◆ MATERIAL PROVIDED:

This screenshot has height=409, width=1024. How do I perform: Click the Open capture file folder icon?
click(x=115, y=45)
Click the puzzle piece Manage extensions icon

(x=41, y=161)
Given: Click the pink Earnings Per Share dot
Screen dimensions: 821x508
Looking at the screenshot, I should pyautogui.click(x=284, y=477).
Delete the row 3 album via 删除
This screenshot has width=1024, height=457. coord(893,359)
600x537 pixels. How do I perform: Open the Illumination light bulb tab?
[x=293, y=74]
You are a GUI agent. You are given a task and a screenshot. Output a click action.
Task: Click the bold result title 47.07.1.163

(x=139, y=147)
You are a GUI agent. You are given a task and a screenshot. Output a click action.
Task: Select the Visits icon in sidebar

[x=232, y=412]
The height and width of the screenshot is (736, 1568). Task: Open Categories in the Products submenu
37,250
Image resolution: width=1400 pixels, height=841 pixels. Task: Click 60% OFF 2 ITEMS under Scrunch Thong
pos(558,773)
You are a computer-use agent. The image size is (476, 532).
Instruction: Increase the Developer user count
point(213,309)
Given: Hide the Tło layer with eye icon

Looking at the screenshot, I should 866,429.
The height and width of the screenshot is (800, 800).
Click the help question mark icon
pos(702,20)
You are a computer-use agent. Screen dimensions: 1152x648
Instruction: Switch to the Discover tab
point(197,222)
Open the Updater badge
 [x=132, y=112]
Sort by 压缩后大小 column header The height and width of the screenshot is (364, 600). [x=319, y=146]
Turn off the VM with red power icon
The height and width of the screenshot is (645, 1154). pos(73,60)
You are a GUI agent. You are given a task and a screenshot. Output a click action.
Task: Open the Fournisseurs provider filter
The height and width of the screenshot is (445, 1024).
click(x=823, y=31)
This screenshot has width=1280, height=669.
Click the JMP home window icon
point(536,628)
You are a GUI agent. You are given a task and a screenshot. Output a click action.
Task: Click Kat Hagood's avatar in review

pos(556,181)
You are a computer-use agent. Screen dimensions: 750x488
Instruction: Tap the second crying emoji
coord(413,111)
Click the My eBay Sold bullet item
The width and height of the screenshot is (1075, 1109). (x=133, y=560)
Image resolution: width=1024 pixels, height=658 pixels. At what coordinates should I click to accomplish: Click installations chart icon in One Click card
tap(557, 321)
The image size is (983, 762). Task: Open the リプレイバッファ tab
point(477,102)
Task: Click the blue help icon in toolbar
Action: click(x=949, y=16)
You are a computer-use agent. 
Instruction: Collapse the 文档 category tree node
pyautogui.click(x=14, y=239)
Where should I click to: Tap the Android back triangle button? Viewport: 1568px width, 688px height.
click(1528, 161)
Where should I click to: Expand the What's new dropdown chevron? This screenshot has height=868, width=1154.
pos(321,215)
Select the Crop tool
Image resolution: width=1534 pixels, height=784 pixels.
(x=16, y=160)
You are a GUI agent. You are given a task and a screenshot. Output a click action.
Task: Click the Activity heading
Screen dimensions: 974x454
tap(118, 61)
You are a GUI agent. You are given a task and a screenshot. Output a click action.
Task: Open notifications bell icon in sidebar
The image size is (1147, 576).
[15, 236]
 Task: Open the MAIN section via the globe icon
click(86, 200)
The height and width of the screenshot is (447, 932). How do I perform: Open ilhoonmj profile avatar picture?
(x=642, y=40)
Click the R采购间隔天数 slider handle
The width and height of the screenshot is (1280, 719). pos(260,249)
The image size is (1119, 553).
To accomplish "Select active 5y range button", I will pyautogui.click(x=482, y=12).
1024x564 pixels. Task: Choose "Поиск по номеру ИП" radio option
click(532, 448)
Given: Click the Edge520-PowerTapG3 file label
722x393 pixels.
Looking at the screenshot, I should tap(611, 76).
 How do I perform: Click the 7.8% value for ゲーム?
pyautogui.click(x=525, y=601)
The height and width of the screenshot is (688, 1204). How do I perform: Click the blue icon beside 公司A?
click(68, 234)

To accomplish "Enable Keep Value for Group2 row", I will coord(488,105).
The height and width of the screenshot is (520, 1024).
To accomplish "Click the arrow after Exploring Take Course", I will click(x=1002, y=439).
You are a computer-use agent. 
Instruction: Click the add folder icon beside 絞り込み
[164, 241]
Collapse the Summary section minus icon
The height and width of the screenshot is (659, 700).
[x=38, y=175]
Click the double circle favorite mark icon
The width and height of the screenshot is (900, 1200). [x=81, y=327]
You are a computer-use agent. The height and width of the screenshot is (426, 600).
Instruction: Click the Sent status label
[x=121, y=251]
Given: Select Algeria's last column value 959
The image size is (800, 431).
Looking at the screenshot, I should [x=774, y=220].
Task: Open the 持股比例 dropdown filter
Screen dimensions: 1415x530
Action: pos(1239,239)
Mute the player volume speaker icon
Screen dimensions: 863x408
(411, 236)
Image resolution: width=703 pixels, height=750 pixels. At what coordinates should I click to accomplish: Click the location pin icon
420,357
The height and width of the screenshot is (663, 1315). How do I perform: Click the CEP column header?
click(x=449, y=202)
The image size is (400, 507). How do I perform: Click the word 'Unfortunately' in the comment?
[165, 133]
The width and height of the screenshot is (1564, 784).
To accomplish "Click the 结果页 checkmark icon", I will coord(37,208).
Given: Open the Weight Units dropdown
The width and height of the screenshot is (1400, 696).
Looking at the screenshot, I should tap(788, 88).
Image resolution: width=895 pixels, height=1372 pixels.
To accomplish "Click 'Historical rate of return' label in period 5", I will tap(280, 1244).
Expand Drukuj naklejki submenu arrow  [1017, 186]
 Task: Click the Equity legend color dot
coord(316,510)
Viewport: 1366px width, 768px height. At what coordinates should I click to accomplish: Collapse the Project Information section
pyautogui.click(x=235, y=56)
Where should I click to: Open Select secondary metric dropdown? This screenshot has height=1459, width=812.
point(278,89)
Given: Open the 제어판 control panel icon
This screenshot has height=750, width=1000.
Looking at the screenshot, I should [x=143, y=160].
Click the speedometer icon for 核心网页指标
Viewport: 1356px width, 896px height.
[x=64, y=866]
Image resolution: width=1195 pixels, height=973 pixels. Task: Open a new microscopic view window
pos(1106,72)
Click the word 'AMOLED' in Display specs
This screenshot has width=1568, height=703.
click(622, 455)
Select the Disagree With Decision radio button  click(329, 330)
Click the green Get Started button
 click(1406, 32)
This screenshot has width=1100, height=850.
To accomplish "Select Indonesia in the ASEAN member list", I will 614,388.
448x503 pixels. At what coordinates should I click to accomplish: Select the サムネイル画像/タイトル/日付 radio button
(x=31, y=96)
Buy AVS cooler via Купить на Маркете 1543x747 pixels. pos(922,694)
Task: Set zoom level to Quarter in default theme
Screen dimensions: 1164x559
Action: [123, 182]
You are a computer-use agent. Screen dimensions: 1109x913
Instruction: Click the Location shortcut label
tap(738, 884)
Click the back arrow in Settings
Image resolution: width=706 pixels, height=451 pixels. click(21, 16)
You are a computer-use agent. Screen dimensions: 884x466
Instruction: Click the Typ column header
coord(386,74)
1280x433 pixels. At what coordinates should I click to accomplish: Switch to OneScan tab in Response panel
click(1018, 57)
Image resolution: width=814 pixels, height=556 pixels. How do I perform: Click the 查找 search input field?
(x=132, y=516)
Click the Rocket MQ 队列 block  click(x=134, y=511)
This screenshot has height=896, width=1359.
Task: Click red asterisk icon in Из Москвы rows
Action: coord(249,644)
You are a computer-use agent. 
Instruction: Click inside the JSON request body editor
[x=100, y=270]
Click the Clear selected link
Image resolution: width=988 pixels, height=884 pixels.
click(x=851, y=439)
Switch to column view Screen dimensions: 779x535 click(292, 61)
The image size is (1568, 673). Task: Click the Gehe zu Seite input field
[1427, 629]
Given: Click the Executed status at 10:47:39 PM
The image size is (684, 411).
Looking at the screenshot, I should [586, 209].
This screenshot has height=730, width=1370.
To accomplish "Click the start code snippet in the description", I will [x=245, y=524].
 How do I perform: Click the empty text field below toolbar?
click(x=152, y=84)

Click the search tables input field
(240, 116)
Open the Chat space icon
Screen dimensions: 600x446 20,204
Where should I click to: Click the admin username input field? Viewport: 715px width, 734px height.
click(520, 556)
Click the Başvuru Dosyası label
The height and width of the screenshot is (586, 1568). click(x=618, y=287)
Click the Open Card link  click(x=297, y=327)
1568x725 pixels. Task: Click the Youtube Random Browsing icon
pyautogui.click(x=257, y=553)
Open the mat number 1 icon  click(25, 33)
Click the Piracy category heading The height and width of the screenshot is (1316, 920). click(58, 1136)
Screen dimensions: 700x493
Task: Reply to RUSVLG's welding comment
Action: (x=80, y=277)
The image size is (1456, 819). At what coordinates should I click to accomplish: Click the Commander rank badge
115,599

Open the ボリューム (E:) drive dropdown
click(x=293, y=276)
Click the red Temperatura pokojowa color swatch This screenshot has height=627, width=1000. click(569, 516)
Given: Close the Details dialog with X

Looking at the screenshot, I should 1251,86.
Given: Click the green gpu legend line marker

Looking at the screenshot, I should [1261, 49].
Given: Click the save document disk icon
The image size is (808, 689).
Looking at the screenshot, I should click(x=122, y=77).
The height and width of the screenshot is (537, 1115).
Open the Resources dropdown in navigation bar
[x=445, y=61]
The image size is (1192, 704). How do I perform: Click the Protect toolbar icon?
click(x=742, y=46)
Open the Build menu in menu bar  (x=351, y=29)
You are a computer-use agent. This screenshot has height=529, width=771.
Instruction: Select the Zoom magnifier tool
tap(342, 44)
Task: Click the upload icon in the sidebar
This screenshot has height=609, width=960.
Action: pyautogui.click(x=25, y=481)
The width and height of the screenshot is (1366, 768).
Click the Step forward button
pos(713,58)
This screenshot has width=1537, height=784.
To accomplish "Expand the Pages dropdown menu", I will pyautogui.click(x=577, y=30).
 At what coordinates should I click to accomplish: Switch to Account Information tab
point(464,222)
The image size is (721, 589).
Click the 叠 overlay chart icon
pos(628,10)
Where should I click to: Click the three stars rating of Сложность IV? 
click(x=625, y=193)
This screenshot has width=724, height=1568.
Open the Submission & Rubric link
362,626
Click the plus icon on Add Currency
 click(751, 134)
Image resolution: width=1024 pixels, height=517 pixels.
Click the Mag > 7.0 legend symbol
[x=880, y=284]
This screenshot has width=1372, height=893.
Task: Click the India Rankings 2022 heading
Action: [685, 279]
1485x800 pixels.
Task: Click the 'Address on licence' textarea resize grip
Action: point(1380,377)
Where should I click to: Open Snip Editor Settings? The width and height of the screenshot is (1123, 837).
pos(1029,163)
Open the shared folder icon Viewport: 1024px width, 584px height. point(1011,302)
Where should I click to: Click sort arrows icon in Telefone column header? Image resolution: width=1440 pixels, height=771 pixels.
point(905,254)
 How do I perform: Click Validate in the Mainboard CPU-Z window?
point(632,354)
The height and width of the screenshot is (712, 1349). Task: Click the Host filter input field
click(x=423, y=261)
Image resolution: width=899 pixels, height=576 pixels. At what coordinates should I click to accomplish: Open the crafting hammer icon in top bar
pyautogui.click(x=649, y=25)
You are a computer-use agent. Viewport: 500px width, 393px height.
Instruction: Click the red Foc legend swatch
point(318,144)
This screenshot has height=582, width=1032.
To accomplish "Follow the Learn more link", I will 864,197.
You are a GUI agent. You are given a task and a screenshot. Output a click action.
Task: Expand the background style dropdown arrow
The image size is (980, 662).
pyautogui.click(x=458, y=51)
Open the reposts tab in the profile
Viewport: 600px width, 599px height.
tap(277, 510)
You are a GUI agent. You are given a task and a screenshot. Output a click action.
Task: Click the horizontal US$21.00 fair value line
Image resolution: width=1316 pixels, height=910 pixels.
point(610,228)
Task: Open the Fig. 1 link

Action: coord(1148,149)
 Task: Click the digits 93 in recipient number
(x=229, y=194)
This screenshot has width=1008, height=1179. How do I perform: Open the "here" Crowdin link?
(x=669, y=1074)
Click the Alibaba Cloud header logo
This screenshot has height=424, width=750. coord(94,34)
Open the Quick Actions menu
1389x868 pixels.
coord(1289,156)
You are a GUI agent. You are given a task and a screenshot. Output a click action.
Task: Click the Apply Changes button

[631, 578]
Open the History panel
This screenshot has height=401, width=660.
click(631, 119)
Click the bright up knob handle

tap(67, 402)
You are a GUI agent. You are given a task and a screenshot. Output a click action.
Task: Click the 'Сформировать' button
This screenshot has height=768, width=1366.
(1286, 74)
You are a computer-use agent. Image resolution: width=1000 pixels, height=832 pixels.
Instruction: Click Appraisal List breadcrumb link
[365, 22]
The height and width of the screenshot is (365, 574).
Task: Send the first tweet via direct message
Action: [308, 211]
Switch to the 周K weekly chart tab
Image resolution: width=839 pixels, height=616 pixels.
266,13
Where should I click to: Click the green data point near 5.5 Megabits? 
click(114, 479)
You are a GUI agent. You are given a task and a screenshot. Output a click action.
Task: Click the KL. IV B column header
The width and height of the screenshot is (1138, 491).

◆ INSTRUCTIONS TO FOLLOW: Starting from the data above, filter for lines with "computer" and copy each one.

◆ RESPONSE TO THE TASK:
You are a computer-use agent. The image size is (476, 532).
You are a computer-use agent. Screen dimensions: 1152x648
You are a computer-use agent. Screen dimensions: 750x488
You are a computer-use agent. 
You are a computer-use agent. 
You are a computer-use agent. The height and width of the screenshot is (426, 600).
You are a computer-use agent. Screen dimensions: 1109x913
You are a computer-use agent. Screen dimensions: 884x466
You are a computer-use agent. 
You are a computer-use agent. This screenshot has height=529, width=771.
You are a computer-use agent. Viewport: 500px width, 393px height.
You are a computer-use agent. Image resolution: width=1000 pixels, height=832 pixels.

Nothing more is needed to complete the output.